¿Estamos dispuestos a hipotecar un sistema de partidos tradicional por otro excesivamente fragmentado? ¿No será que avanzamos demasiado rápido desde un sistema restrictivo como el binominal a otro exageradamente permisivo?
Por Mauricio Morales, dir. Observatorio Político Electoral UDP
El martes pasado la Cámara de Diputados aprobó, en su último trámite legislativo, el fin del sistema binominal. Aunque la nueva fórmula electoral es ampliamente superior a la antigua, quedan algunas dudas respecto a las barreras de entrada para la inscripción de nuevos partidos. El sistema electoral que se acaba de aprobar ya es inclusivo, diseñando distritos que reparten entre 3 y 8 escaños, y circunscripciones que distribuyen entre 2 y 5 senadores. Por tanto, aumentan las posibilidades de que terceras fuerzas peleen al menos un cupo. En otras palabras, y como dirían algunos, este sistema será más “representativo”. Sin embargo, la nueva normativa insiste en un punto que, a mi juicio, debiese examinarse con mayor detención. Me refiero a la reducción en las barreras de entrada para formar partidos. Acá discuto dos puntos centrales. Primero, que los partidos puedan constituirse sólo en una región. Segundo, que el proceso de afiliación de miembros tenga menos exigencias que la legislación previa, pasando del 0,5% de las firmas al 0,25%.

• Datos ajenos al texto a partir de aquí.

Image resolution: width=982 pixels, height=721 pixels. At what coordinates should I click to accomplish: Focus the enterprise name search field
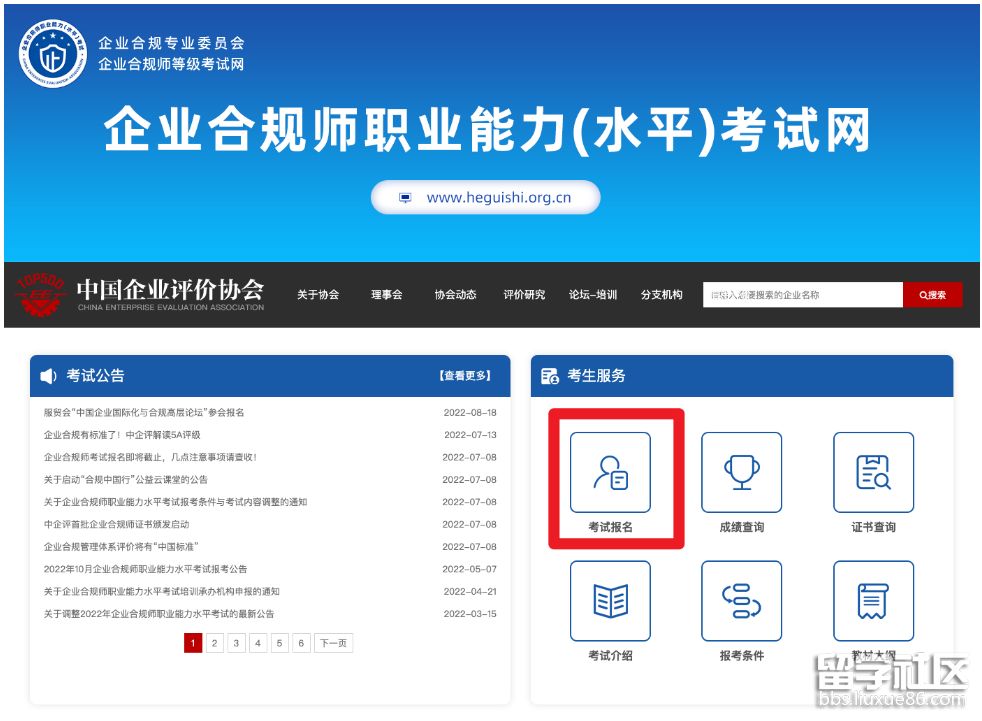pos(802,295)
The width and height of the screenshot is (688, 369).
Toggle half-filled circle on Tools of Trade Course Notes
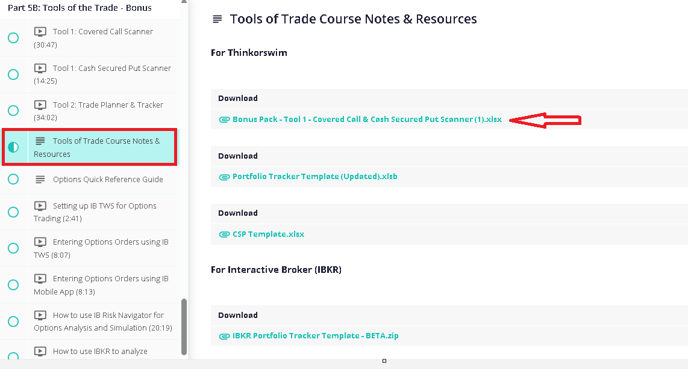[13, 147]
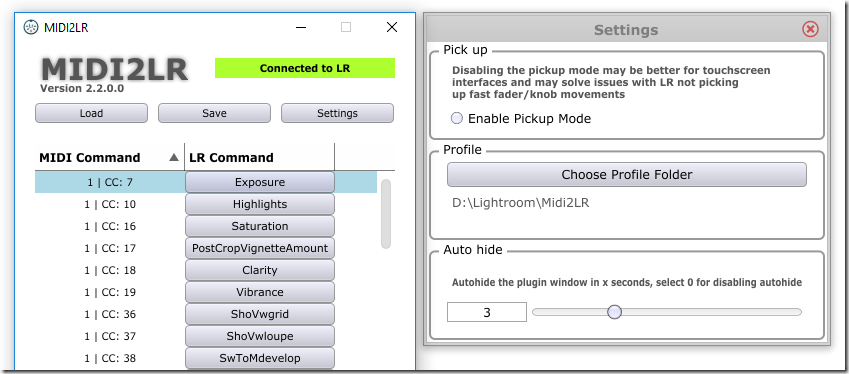Image resolution: width=849 pixels, height=374 pixels.
Task: Open Settings from the main window
Action: (337, 113)
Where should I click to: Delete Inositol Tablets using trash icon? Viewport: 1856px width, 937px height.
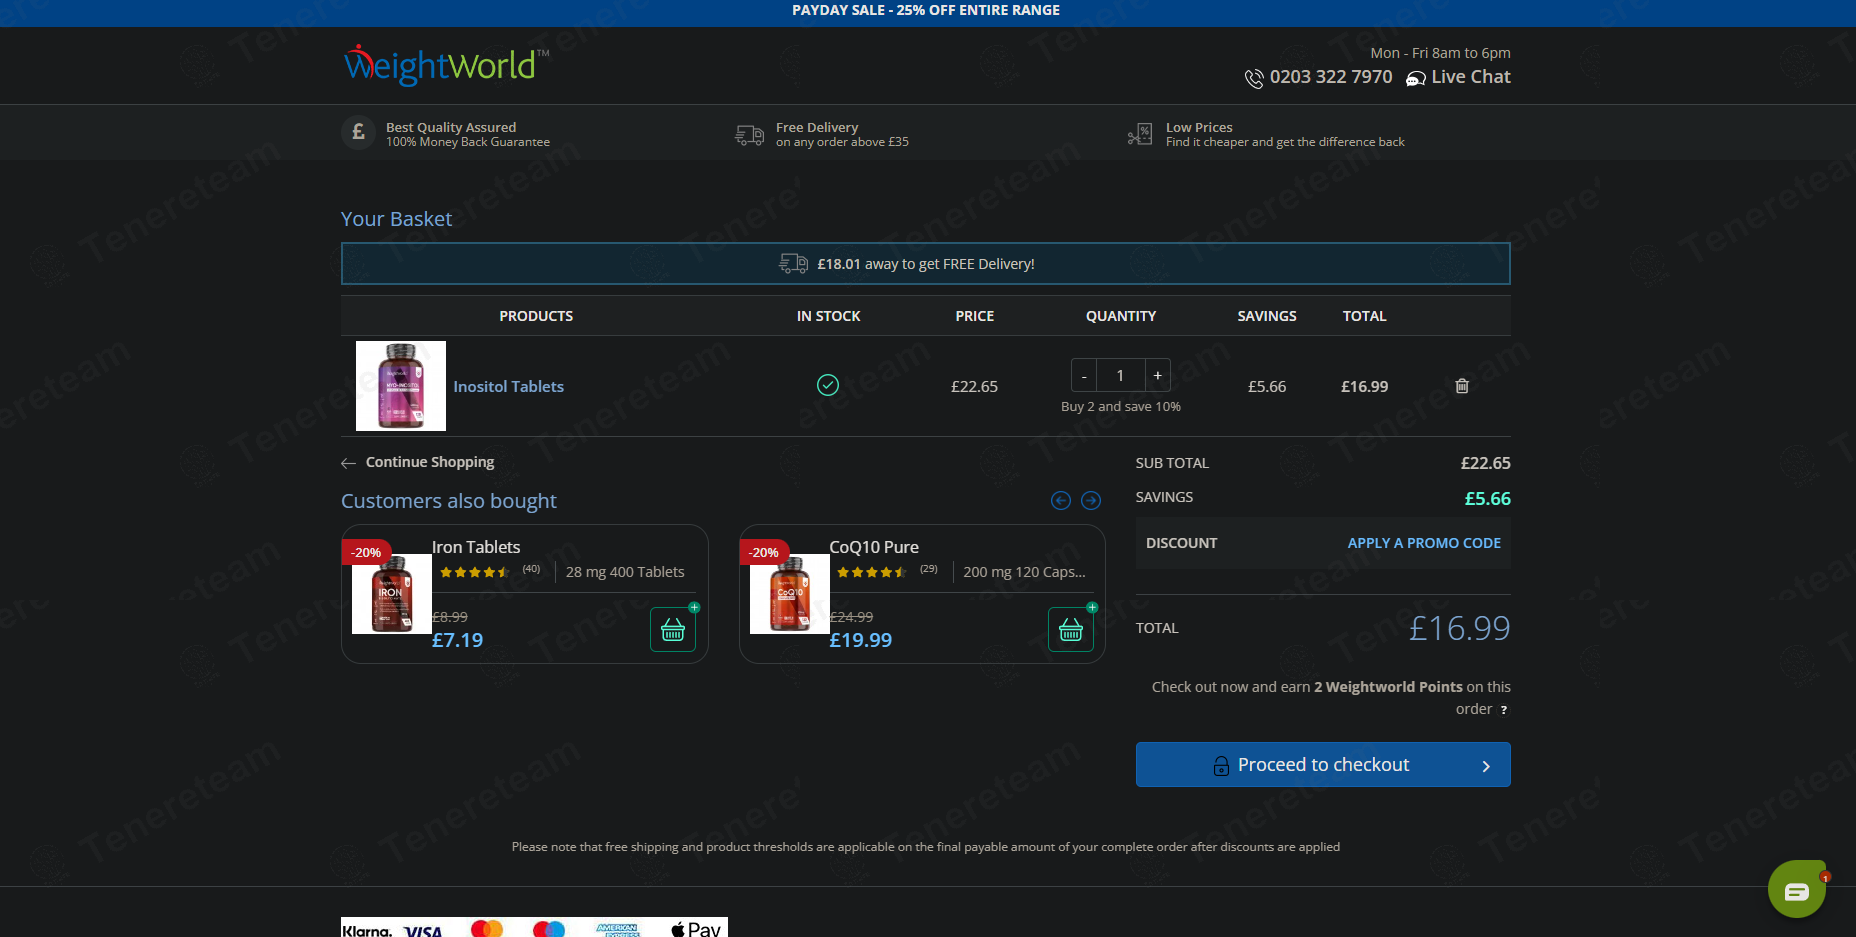point(1461,386)
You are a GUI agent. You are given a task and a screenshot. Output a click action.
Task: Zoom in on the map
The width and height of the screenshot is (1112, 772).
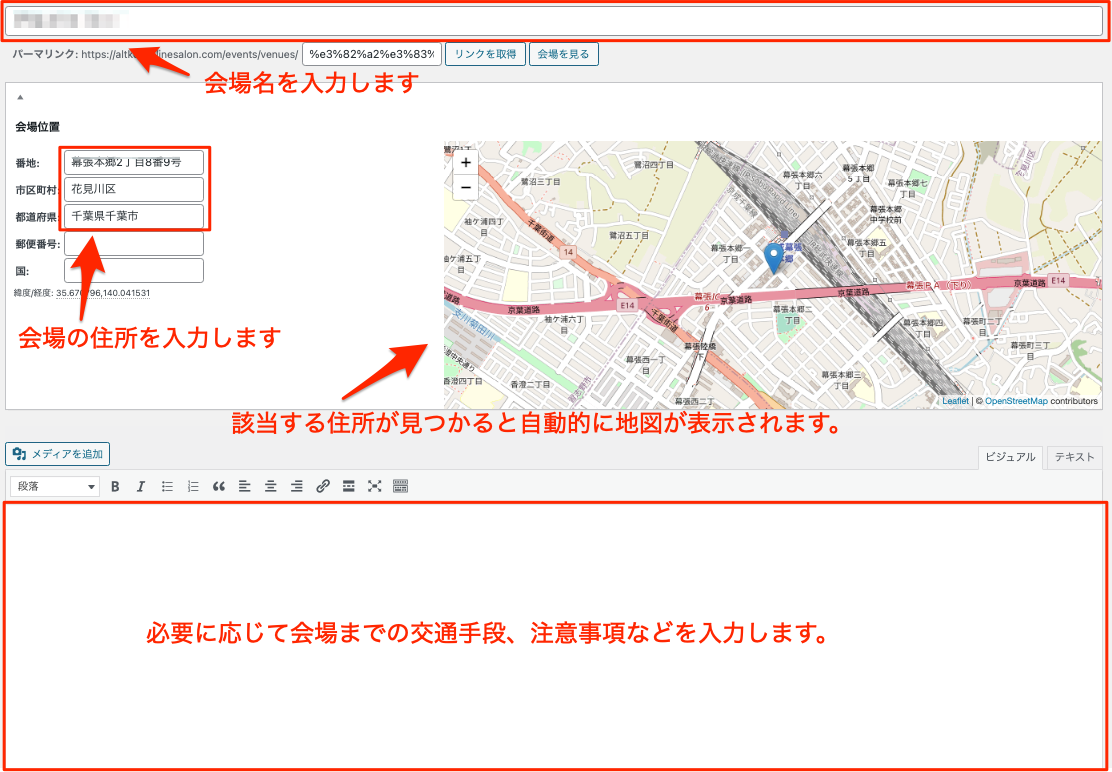pyautogui.click(x=465, y=162)
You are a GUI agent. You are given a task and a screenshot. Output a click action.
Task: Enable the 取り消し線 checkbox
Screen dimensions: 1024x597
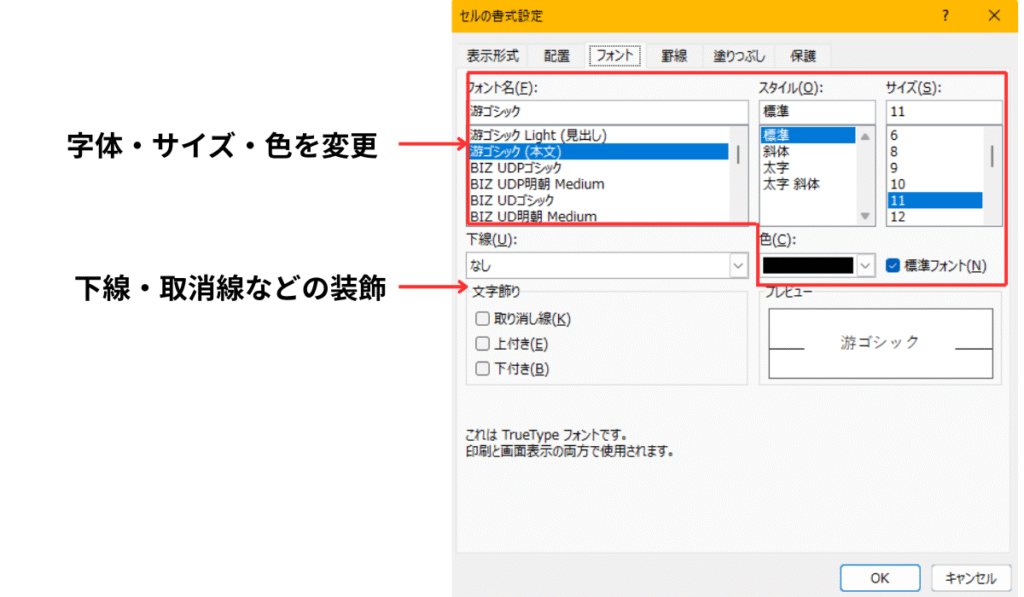click(x=483, y=319)
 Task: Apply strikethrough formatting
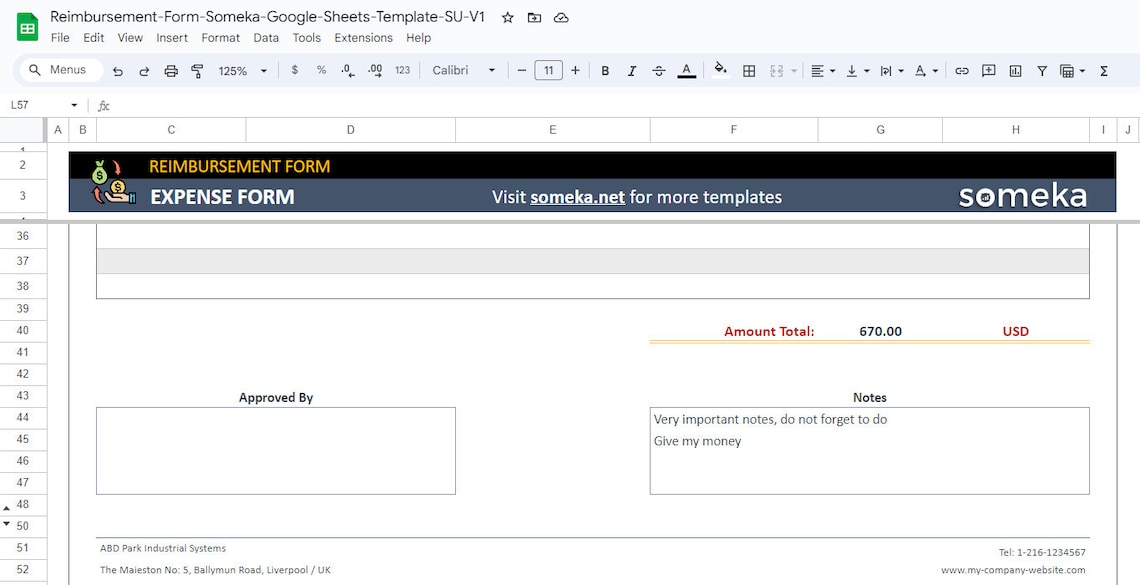pyautogui.click(x=658, y=71)
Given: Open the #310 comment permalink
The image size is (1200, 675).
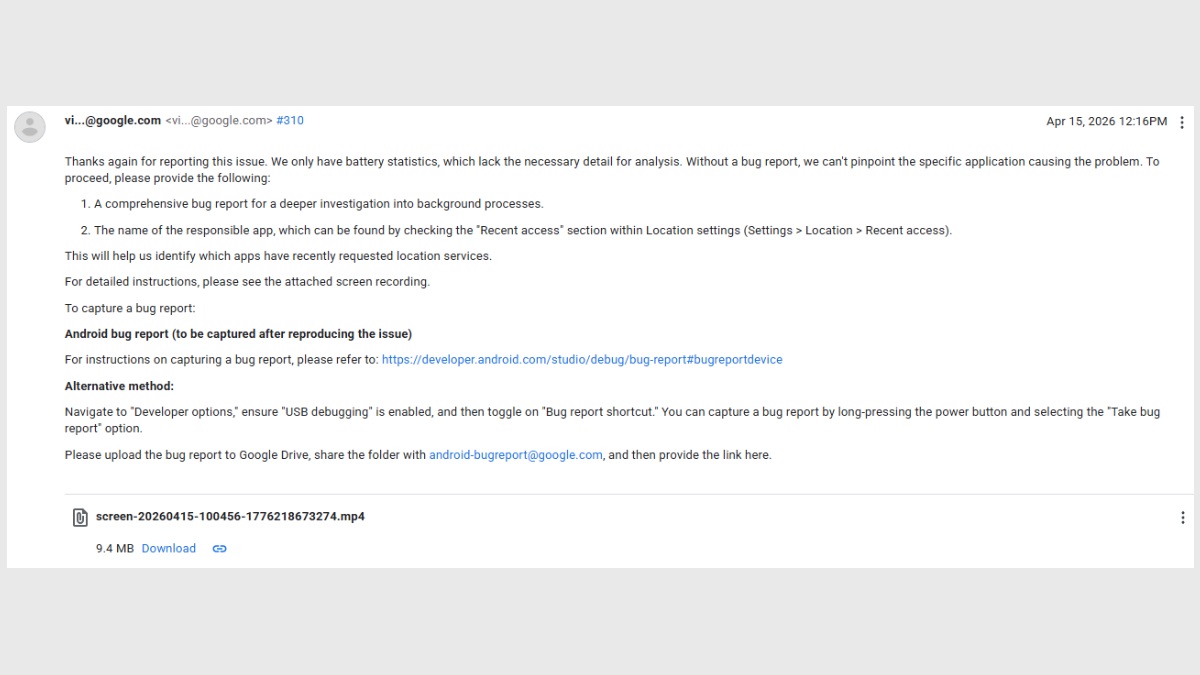Looking at the screenshot, I should (x=290, y=121).
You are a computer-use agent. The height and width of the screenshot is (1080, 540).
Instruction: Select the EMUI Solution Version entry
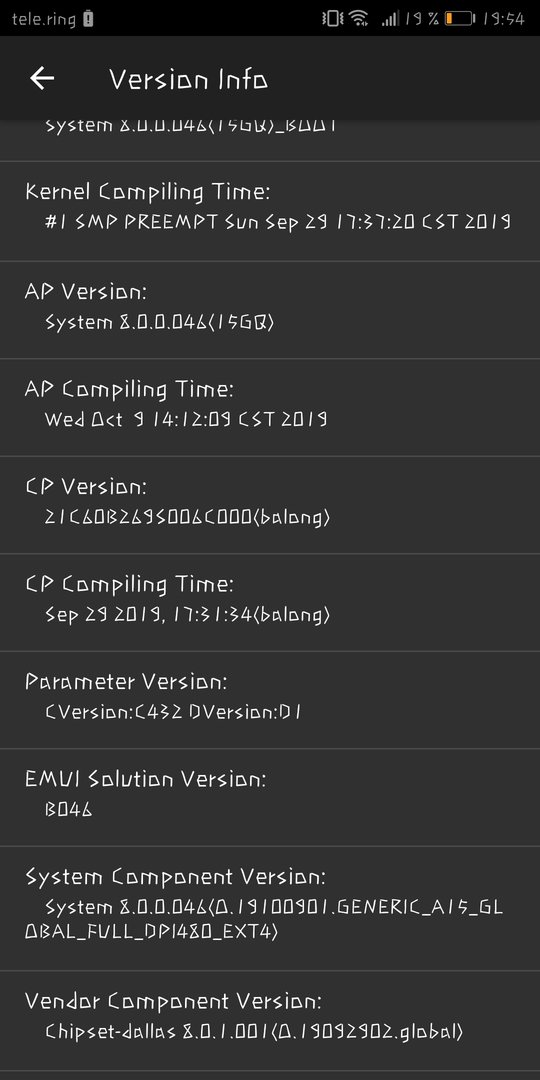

No suena muy razonable que se combine un sistema electoral permisivo, donde incluso las coaliciones pueden presentar un candidato adicional al número de cargos a repartir por distrito o circunscripción, con un incentivo demasiado alto para constituir nuevos partidos. Al igual como en las personas existe un colesterol bueno y un colesterol malo, también en la política hay una fragmentación buena y una fragmentación mala. La fragmentación buena es la que emerge de la competencia y de la vitalidad de los sistemas de partidos. El incremento de la oferta -tal como sugiere el nuevo sistema electoral- viene a corregir el carácter restrictivo del binominal, donde sólo competían dos candidatos por lista (a veces, uno). Por tanto, esa fragmentación buena se reproduce en ambientes de democracia saludable. Más que el número de partidos, lo que importa es la calidad de los mismos. La fragmentación mala, en cambio, es la que se cultiva con pequeños caudillos o caciques que, formando partidos, pueden llegar al Congreso a defender sus propios intereses y no necesariamente los de sus representados. Eventualmente, se transforman en agencias de chantaje más que en instituciones propiamente democráticas.